**Data section:**
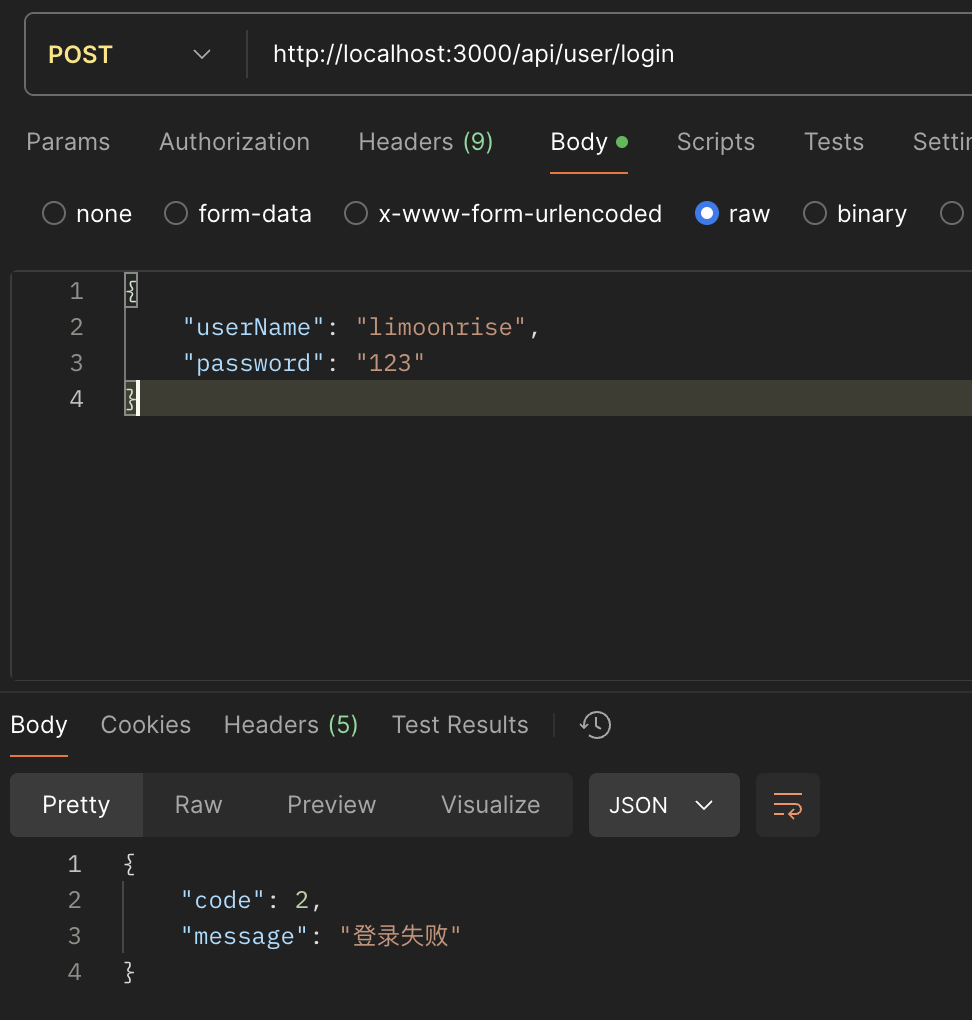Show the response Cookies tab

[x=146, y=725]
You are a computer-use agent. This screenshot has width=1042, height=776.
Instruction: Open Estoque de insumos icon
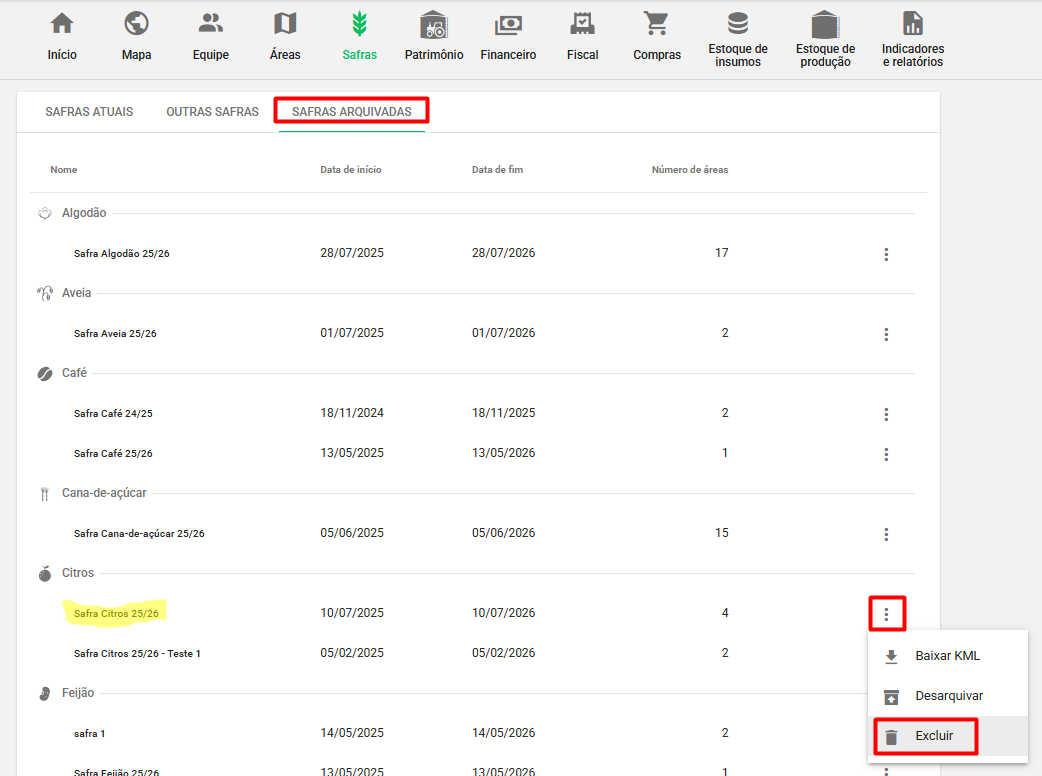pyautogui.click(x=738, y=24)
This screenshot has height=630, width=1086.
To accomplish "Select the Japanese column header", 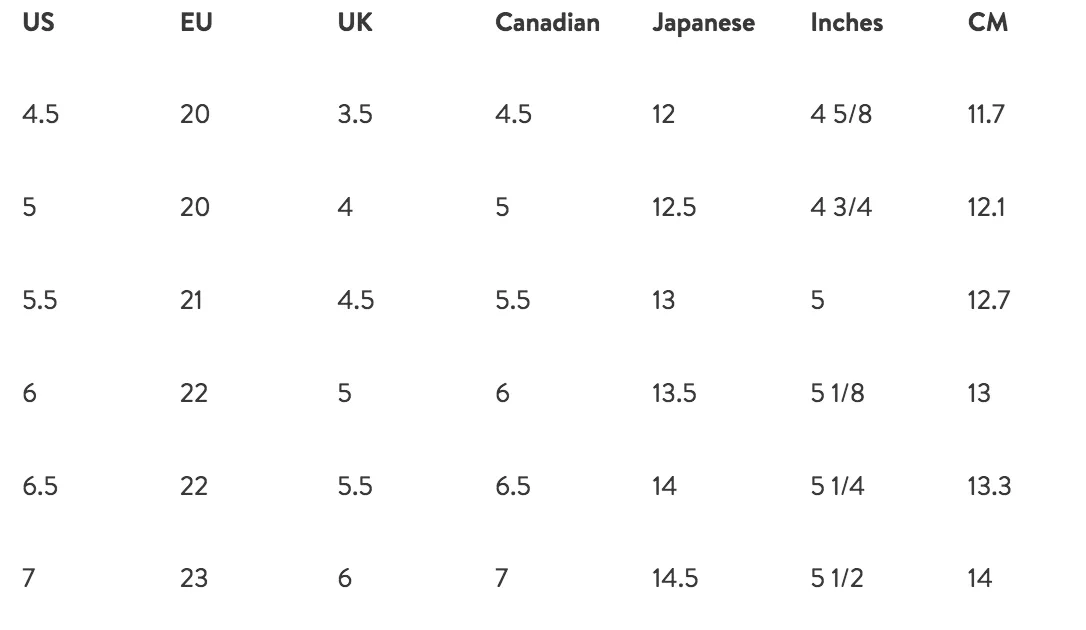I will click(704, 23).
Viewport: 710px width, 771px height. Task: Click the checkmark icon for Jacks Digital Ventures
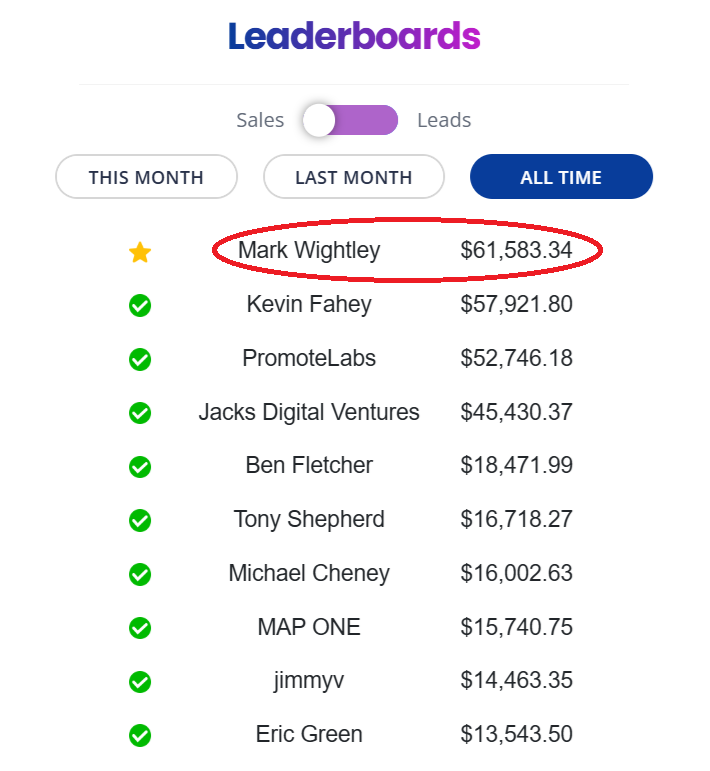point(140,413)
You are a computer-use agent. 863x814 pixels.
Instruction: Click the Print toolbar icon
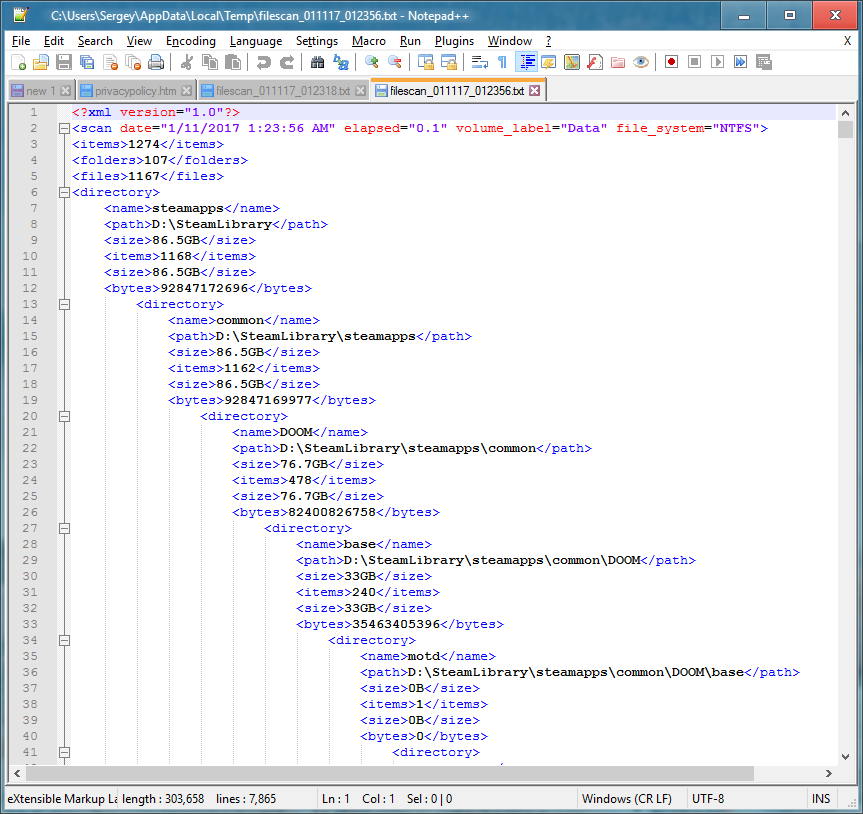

**Task details:** Scale down the listing from the line containing "Viewport: 710px width, 771px" through the end of the listing, both ends included. Reproduce every line, requests included, with each coordinate in the answers multiplied by 0.2 and rounded to a whole number (halves round up), and omit the pictures.

**Result for this exercise:**
Viewport: 710px width, 771px height. Task: Click the checkmark icon for Jacks Digital Ventures
point(28,83)
You are a computer-use agent. 863x814 pixels.
Instruction: Click the Print toolbar icon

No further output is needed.